= Records =
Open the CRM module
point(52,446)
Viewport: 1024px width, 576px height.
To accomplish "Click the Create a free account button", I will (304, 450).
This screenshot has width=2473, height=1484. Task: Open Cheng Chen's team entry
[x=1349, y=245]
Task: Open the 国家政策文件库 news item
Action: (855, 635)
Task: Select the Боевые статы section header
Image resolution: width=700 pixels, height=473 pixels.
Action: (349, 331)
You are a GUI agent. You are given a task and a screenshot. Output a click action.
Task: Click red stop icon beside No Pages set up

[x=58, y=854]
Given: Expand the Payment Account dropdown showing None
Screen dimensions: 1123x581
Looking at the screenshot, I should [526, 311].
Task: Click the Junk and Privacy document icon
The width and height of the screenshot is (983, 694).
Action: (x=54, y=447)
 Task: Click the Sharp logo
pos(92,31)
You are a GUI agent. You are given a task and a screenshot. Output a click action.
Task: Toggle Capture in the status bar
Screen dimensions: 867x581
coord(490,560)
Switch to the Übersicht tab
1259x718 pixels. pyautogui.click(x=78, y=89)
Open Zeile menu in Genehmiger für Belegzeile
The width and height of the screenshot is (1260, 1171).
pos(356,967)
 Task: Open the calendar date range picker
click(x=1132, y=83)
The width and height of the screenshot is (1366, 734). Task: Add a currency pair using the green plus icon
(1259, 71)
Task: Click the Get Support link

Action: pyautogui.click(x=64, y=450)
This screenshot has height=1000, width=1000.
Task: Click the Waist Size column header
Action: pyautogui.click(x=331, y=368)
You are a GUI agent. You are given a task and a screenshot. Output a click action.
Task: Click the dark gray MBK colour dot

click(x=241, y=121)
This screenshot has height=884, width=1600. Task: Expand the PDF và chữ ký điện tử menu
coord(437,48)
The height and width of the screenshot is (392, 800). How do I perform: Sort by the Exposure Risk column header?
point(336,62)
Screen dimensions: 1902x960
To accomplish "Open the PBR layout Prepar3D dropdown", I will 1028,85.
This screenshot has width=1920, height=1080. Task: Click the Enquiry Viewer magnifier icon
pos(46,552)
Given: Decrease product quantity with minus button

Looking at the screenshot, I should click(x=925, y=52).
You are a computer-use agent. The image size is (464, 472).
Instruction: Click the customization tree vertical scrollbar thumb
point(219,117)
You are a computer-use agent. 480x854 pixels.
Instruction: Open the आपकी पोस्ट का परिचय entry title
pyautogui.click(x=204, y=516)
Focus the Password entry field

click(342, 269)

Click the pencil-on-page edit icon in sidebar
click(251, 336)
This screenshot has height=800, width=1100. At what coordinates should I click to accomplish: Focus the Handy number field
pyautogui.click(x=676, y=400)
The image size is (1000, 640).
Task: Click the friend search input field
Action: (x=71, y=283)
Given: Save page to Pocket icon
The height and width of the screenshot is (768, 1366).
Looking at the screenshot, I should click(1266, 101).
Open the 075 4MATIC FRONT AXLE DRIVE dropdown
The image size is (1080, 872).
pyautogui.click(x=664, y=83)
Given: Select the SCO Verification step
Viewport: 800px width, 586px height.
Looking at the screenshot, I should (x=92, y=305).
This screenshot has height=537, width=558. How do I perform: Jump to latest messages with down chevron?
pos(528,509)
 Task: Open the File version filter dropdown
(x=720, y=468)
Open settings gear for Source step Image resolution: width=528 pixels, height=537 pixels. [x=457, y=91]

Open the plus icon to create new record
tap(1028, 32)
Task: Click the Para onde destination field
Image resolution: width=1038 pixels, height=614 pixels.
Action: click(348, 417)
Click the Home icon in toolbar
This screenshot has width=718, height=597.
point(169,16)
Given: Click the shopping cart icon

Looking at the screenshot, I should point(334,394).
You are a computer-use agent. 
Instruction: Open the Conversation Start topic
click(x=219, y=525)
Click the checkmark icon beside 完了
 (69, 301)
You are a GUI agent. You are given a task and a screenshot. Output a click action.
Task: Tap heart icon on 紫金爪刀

= How to complete this task =
Within the listing above, extract exactly the lines from the line with "Screen dimensions: 1123x581" to the line with "You are a computer-use agent. The", the two named lines included, and no others.

= Reply to the task =
Screen dimensions: 1123x581
Looking at the screenshot, I should [526, 311].
Task: Click the Junk and Privacy document icon
The width and height of the screenshot is (983, 694).
Action: (x=54, y=447)
 Task: Click the Sharp logo
pos(92,31)
You are a GUI agent. You are given a task and a screenshot. Output a click action.
Task: Toggle Capture in the status bar
Screen dimensions: 867x581
coord(490,560)
Switch to the Übersicht tab
1259x718 pixels. pyautogui.click(x=78, y=89)
Open Zeile menu in Genehmiger für Belegzeile
The width and height of the screenshot is (1260, 1171).
pos(356,967)
 Task: Open the calendar date range picker
click(x=1132, y=83)
The width and height of the screenshot is (1366, 734). Task: Add a currency pair using the green plus icon
(1259, 71)
Task: Click the Get Support link

Action: pyautogui.click(x=64, y=450)
This screenshot has height=1000, width=1000.
Task: Click the Waist Size column header
Action: pyautogui.click(x=331, y=368)
You are a GUI agent. You are given a task and a screenshot. Output a click action.
Task: Click the dark gray MBK colour dot

click(x=241, y=121)
This screenshot has height=884, width=1600. Task: Expand the PDF và chữ ký điện tử menu
coord(437,48)
The height and width of the screenshot is (392, 800). How do I perform: Sort by the Exposure Risk column header?
point(336,62)
Screen dimensions: 1902x960
To accomplish "Open the PBR layout Prepar3D dropdown", I will 1028,85.
This screenshot has width=1920, height=1080. Task: Click the Enquiry Viewer magnifier icon
pos(46,552)
Given: Decrease product quantity with minus button

Looking at the screenshot, I should click(x=925, y=52).
You are a computer-use agent. The image size is (464, 472).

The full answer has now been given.